Kavmini hakka davet ederken, önce: Allah’a hamd etti, Onu övdü ve sonra şöyle buyurdu: “Bir önder, kendi halkına yalan söylemez. Allah’a yemin ederim ki, şayet bütün herkese karşı yalan söyleyecek olsam bile, yine de size yalan söylemem. Herkesi aldatsam bile, sizi aldatmam. Kendinden başka İlah olmayan Allah’a yemin ederim ki, ben hususi olarak size ve umumi olarak da bütün insanlara gönderilen Allah’ın elçisiyim. Vallahi uyuduğunuz gibi ölecek, uyandığınız gibi dirilecek ve bütün yaptıklarınızdan sorguya çekileceksiniz. Yaptığınız iyilik karşılığında iyilik, ettiğiniz kütülük karşılığında da kötülük göreceksiniz. Şüphesiz orası ya ebedi bir cennet, ya da ebedi bir cehennemdir” (es-Siretu’l-Helebiye, I/272; İslami Hayat, IV/205).
III. Çağımızın manevî önderi Bediüzzaman’ın profili
1. Asrın Hekîmi /Tabibi!
Alem-i misalde kendisine: “Ey felâket helâket asrının adamı! Senin de reyin var, fikrini beyan et!” (Tarihçe, 130 ) diye hitap eden muhteşem ruhânî bir mecls-i münevverin bu hitap tarzı, onun bu asrın irşadından sorumlu olduğunu göstermektedir. Kendisinin bizzat “Ben bu asr-ı hazırın mebusu sıfatıyla –bu meclise-katıldım” demesi, bu gerçeğin açık belgesidir.
Üstad, “Sen Daru’l-Hikmet’tesin, kendine bir tabip ara!” diyerek kendisine tavsiyede bulunan Gavs-ı a’zam Şâh-ı Geylanî’yi, kendine rehber edinmiştir ve isabet etmiştir. Ayrıca Muceddid-i elf-i sani İmam-ı Rabbânî’nin “Tevhid-i kıble et” şeklindeki tavsiyesini de hakkıyla anlamış ve bunun, bütün kakikatlerin kaynağı olan Kur’an’ın üstadlığına bir işaret olduğunu kesin bir kanaatle kavramış, bundan böyle, hayatını ona göre düzenlemiştir.
Bediüzzaman, Manevî Tıp Fakültesi hükmündeki Kur’an-ı Mucizu’l-Beyan’ın sunduğu ilimler ışığında tahsilini tamamlamış ve onun kudsî Eczane-i kübrâsından derlediği manevî ilaçları, Risale-i Nur Külliyatı patenti altında, “yarım ümmî” imzasıyla kayıt altına aldığı reçetelerle takdim etmiştir.

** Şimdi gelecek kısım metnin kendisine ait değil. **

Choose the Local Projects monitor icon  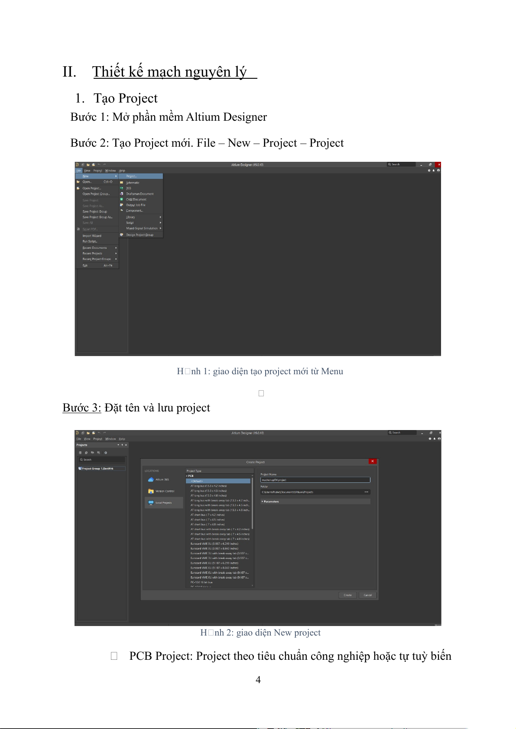click(x=151, y=503)
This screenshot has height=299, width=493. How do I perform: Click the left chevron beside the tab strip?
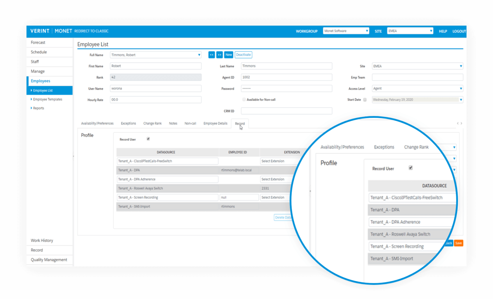click(x=458, y=123)
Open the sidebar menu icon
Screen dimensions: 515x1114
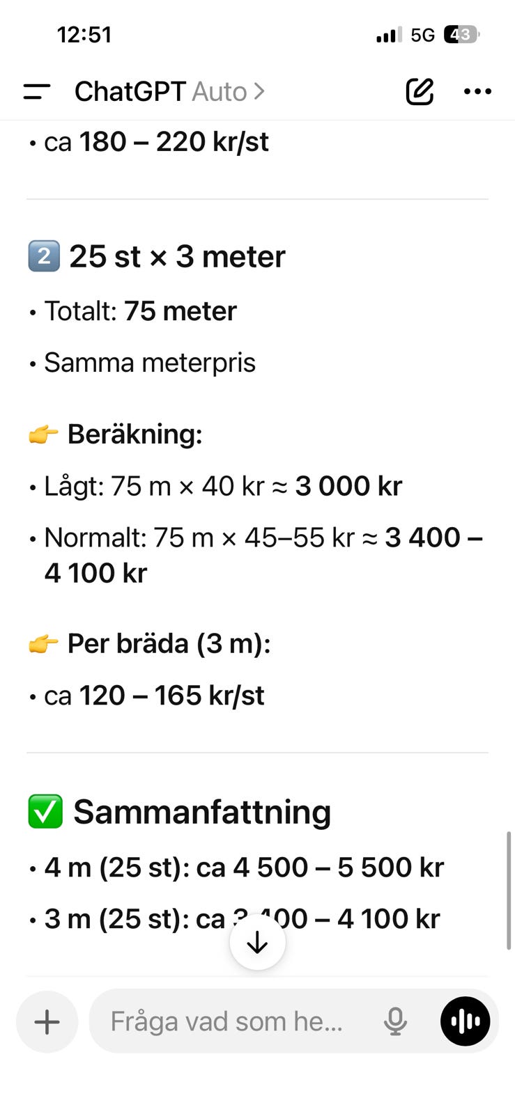click(x=37, y=91)
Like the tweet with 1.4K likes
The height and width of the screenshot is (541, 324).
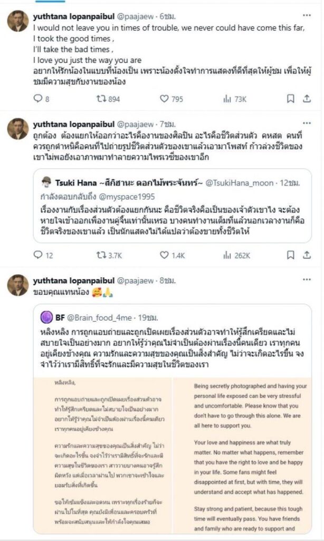click(164, 255)
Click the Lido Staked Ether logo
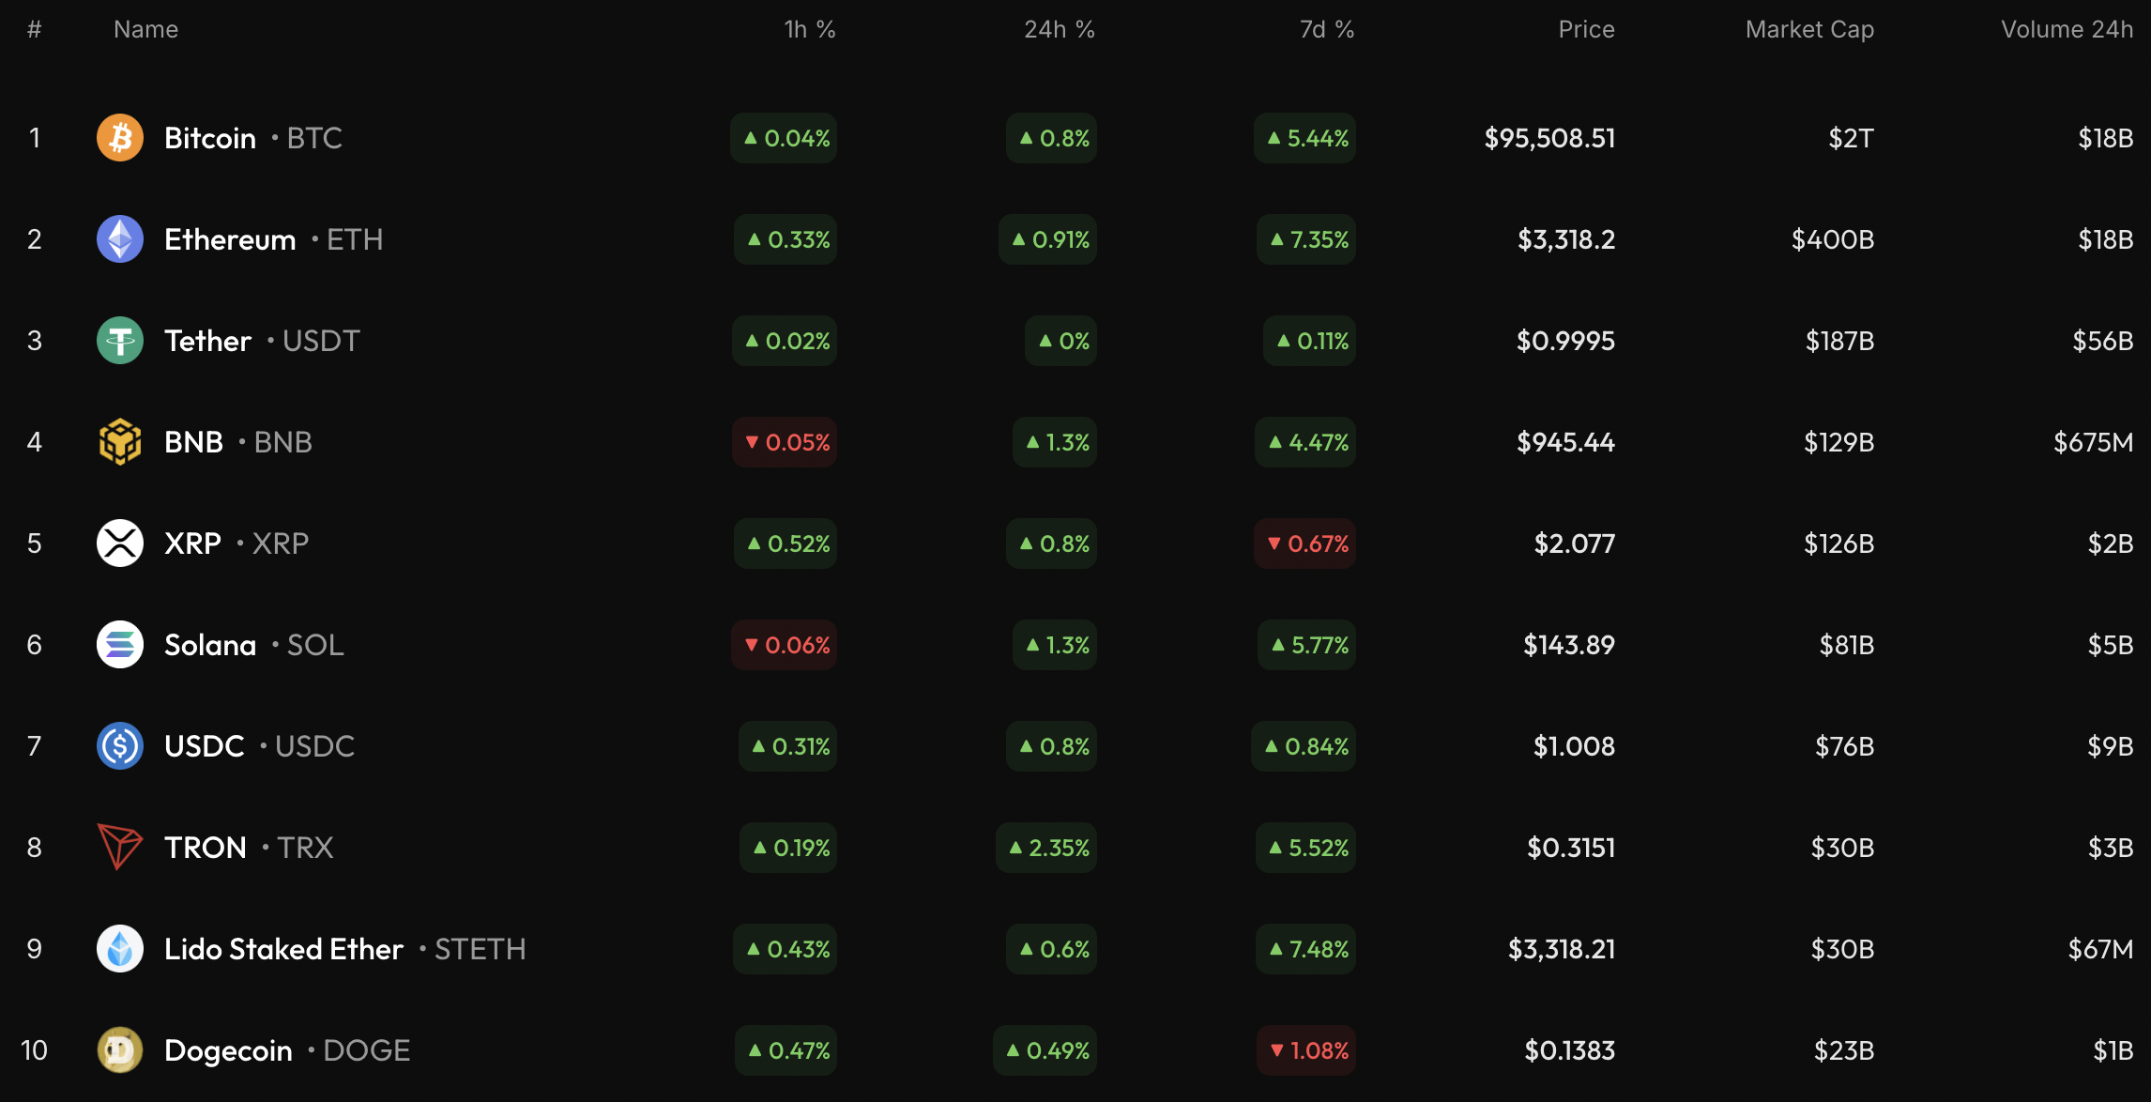This screenshot has width=2151, height=1102. click(x=120, y=949)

Sunduğu reçetelerden bazıları şunlardır:
Birincisi: İlim Reçetesi: Yeryüzü halifesi olarak yaratılan isanoğlunun en büyük donanımı ilimdir. Hz. Adem’e öğretilen ilimlerin “Ta’lim-i Esmâ” ile ifade edilmesi gösteriyor ki, “her bir kemalin, her bir ilmin, her bir terekkiyatın, her bir fennin bir hakikat-ı aliyesi var ki, o hakikat bir ism-i ilahî’ye dayanıyor” (Sözler, 262).

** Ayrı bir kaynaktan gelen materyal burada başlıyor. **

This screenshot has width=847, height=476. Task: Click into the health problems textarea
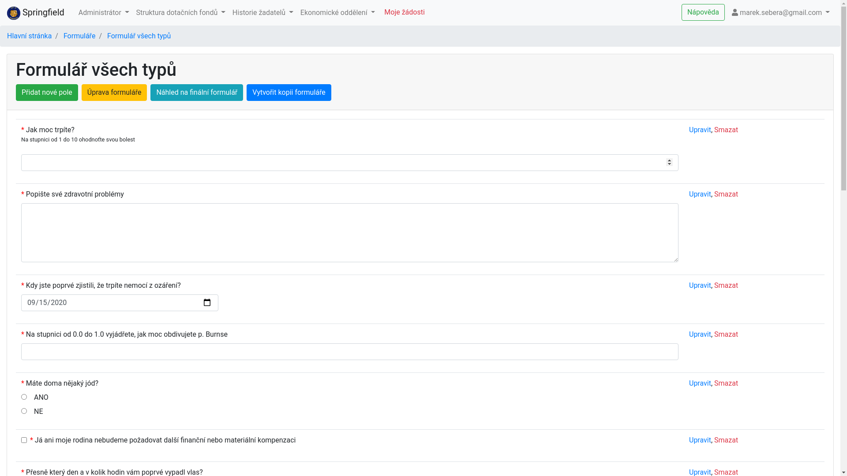[349, 233]
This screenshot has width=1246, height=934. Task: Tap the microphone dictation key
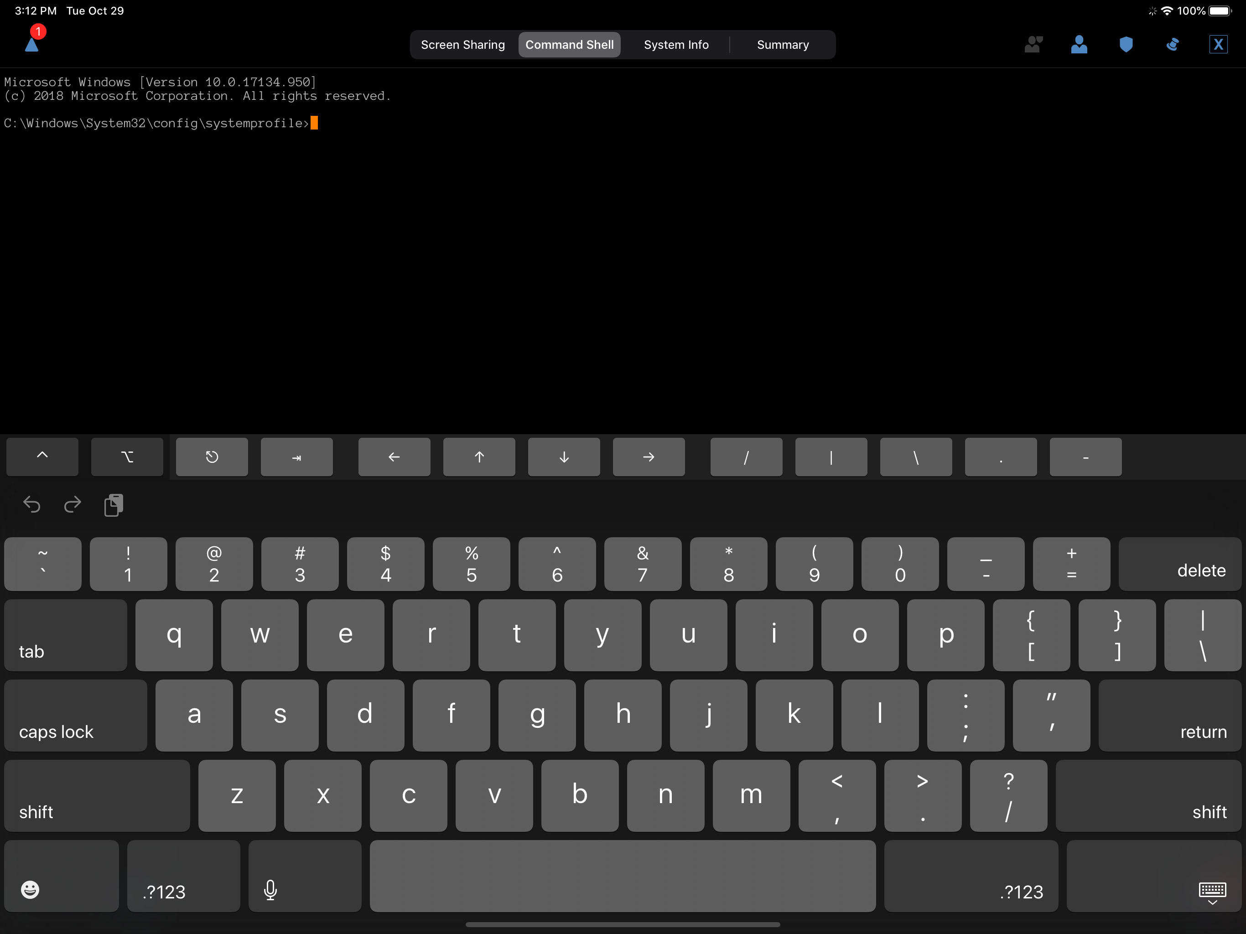coord(304,875)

Bütün kemaller, fen ve sanatlar; değişik perdeler arkasındaki türlü türlü tecellileri bulunan o isimlere dayanmakla ancak kemale erebilirler ve hakkat olurlar. Yoksa noksan bir gölgeden ibaret kalırlar (Sözler,263). Mesela: Hendese bir fendir, onun hakikatı, Adl ve Mukaddir ismine dayanır. Tıp, hem bir fen hem bir sanattır. Onun hakikatı, Şâfî ismine dayanır. Yine varlıkların hakikatını araştıran bütün fenlerin hakikatı, Hakîm ismine dayanır. “Kainatın en yüksek yaratılış gayesi, Allah’ın rububiyetinin tezahürüne karşı, insanların küllî ubudiyetleridir. İnsanlığın en yüksek hedefi ise, Allah’a kulluk yapmak, ilim ve fazilet/erdemlerle kemalatın zirvesine ulaşmaktır” (Sözler, 264).
“Zulmetli münevverler bu sözü bilmeliler: /Ziya-yı kalbsiz olmaz nur-u fikir münevver. O nur ile bu ziya mezç olmazsa zulmettir, zulüm ve cehli fışkırır / Nurun libasını giymiş bir zulmet-i müzevver var, lâkin ebyaz ve muzlim /İçinde bir sevad var ki, bir leyl-i münevver, gözünde bir nehar.” (Sözler, 705).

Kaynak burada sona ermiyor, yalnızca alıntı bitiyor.